*** Begin section ***
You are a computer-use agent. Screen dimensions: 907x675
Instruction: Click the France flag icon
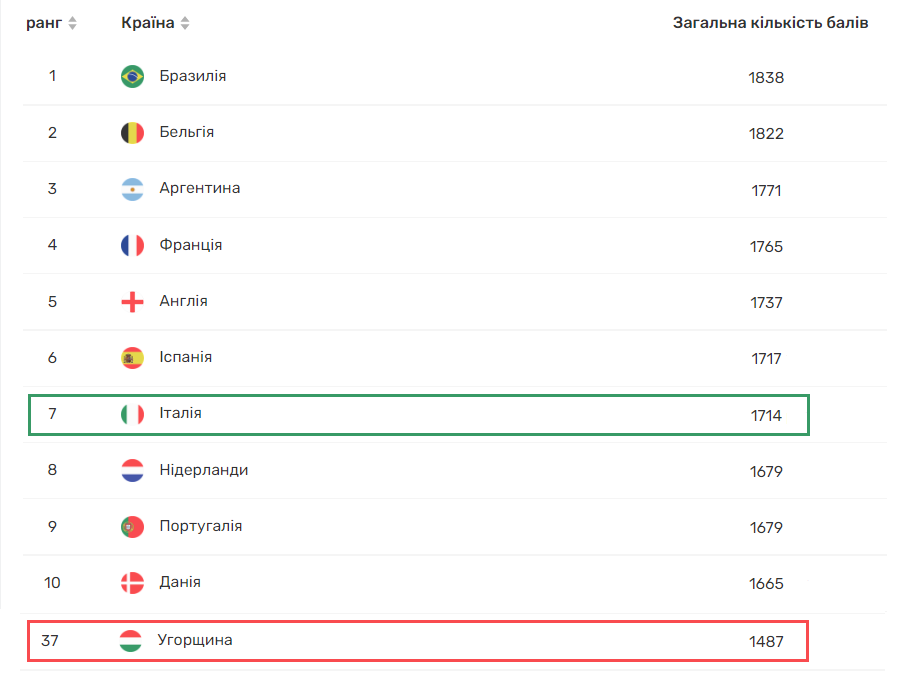[132, 245]
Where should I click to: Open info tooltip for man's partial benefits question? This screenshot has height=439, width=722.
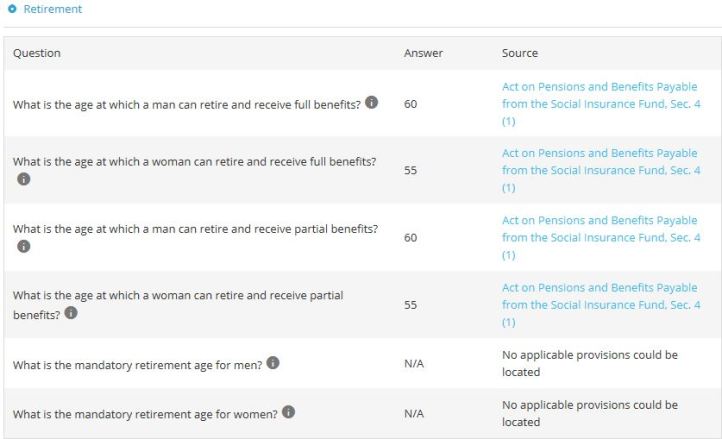pos(24,246)
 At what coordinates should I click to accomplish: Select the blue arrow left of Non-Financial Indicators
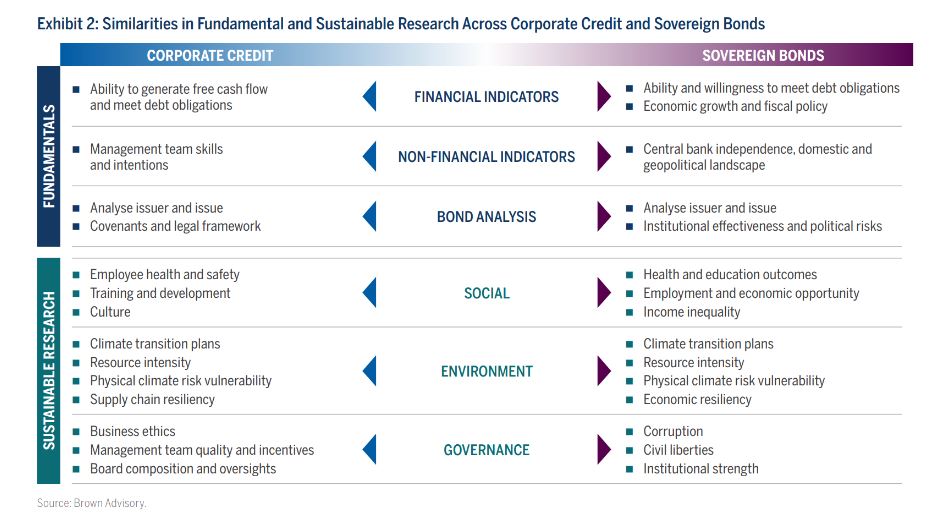pyautogui.click(x=369, y=157)
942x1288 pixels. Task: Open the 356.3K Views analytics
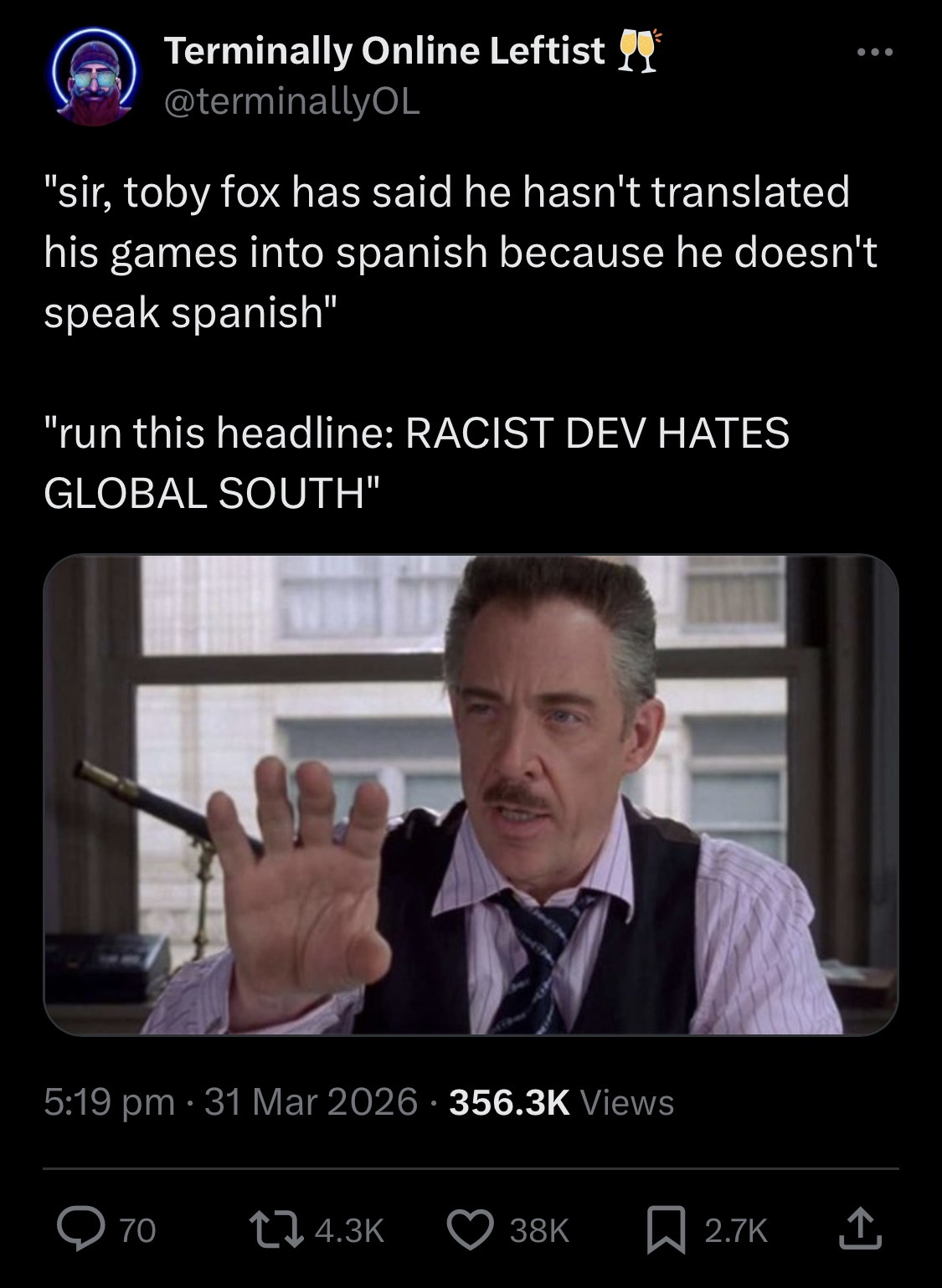pyautogui.click(x=562, y=1102)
*** End section ***
▶ WHAT THE EXERCISE ASKS:
Reproduce the data verbatim and omit each image.

▶ YOUR SOLUTION:
You are a computer-use agent. Screen dimensions: 907x675
Instruction: Click the France flag icon
[132, 245]
Where should I click to: Open info tooltip for man's partial benefits question? This screenshot has height=439, width=722.
pos(24,246)
 At what coordinates should I click to accomplish: Select the blue arrow left of Non-Financial Indicators
pyautogui.click(x=369, y=157)
942x1288 pixels. Task: Open the 356.3K Views analytics
pyautogui.click(x=562, y=1102)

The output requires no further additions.